Going back to prior discussions about separating the art from the artist, I find it becomes nearly impossible to do so when the artist persists in their ignorance. On the other hand, when someone later owns their pst oversight, ignorance or even hatred, it makes me consider that their prior art was at least created by a person with a capacity for growth, which absolutely helps me separate their failures from the person. To wit (and from the vid):

“PLAYBOY: Along with your difficulty in describing sexual scenes, you apparently also have a problem with women in your books. Critic Chelsea Quinn Yarbro wrote, “It is disheartening when a writer with so much talent and strength and vision is not able to develop a believable woman character between the ages of 17 and 60.” Is that a fair criticism?”

“KING: Yes, unfortunately, I think it is probably the most justifiable of all those leveled at me. In fact, I’d extend her criticism to include my handling of black characters. Both Hallorann, the cook in The Shining , and Mother Abagail in The Stand are cardboard caricatures of super-black heroes, viewed through rose-tinted glasses of white-liberal guilt.“

Of course, that was a quote from 1983 and The Green Mile didn’t come out until the late ‘90s, so he clearly still had blind spots.

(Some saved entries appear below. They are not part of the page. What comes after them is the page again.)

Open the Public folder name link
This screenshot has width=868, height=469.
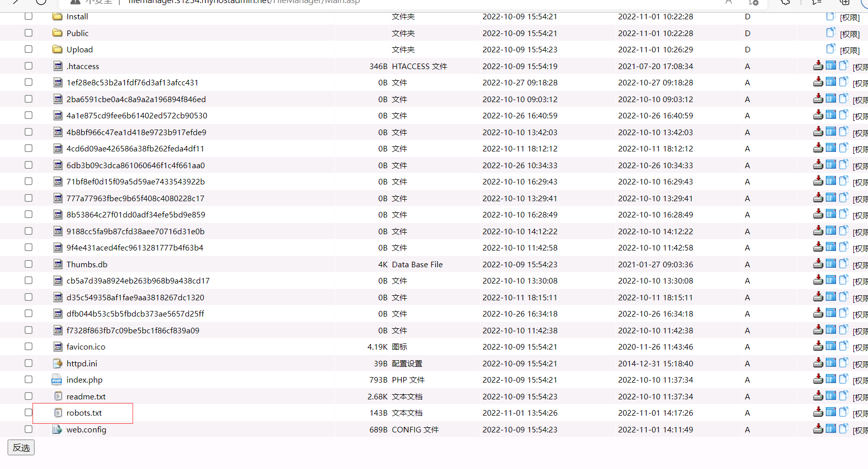(77, 34)
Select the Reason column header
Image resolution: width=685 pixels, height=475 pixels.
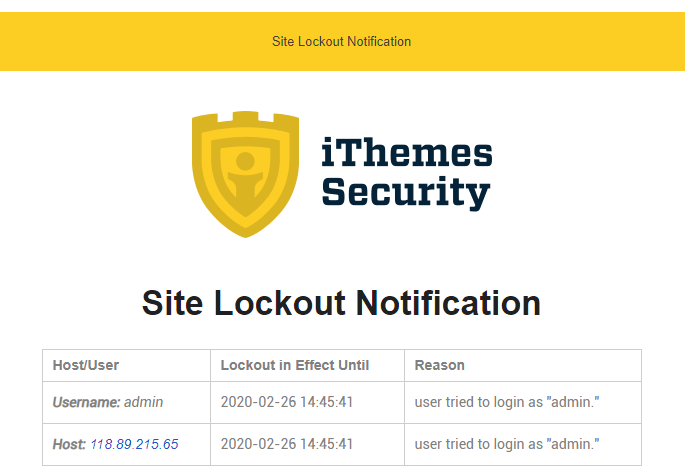[439, 366]
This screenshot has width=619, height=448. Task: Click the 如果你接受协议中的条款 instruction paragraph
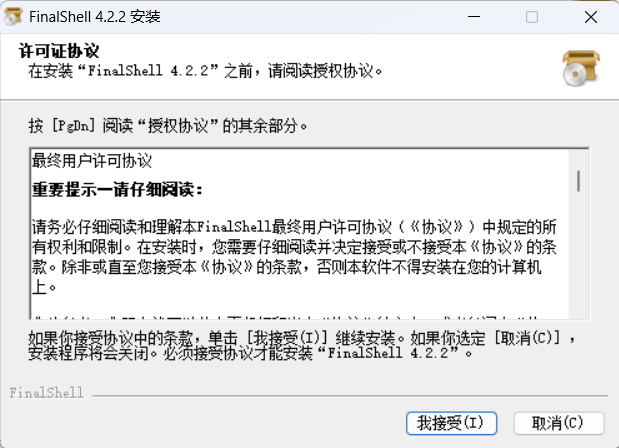pos(302,345)
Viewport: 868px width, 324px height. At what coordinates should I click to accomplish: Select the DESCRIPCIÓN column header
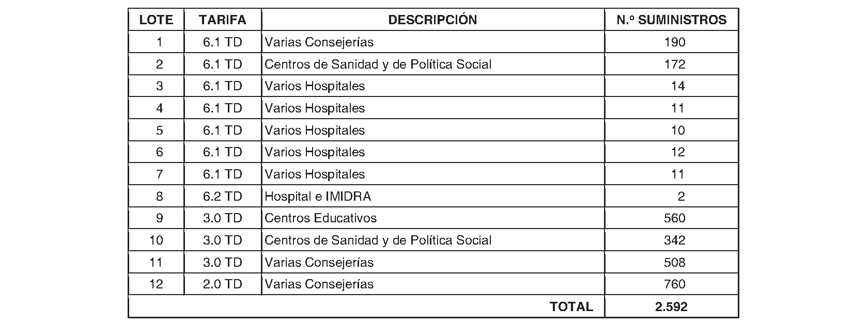pyautogui.click(x=432, y=20)
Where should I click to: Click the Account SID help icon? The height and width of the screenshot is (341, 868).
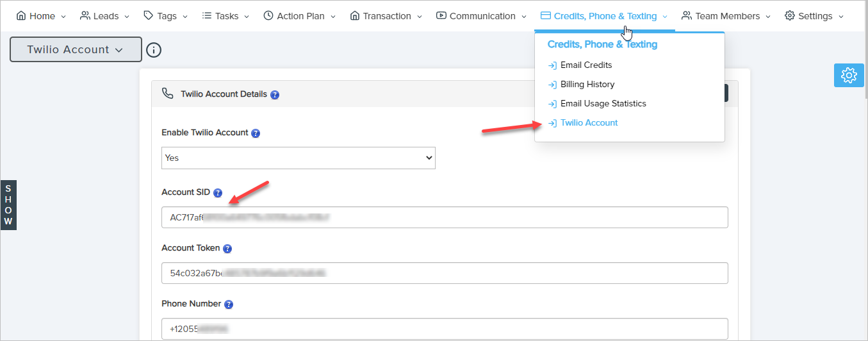pos(218,193)
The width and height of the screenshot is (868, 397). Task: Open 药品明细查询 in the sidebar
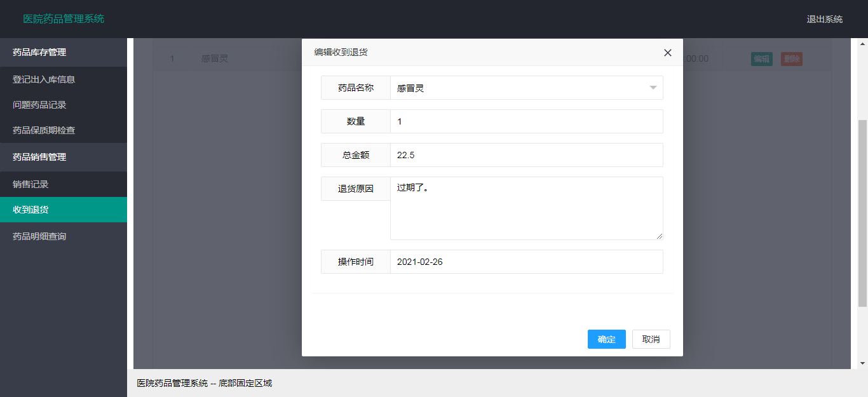(x=64, y=236)
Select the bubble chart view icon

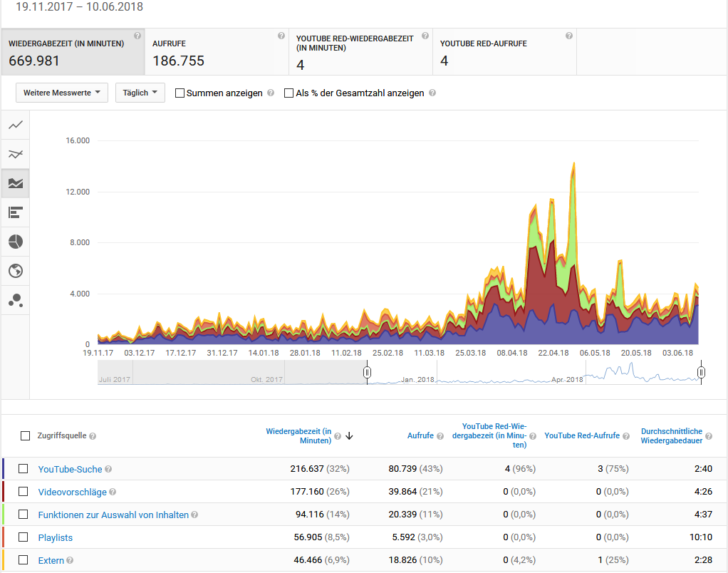click(x=16, y=300)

Yeah, that’s not happening. He’s a rich white dude living in a fucking mansion who could afford to spend entire decades coked to the gills and is one of the most respected literary icons in US history who… occasionally has to answer difficult questions.

No, they are deliberately muddied by people of ill intent. No one is joining the Klan because they are confused about nuance.

Edited to remove something that multiple people said upthread re: Shawshank.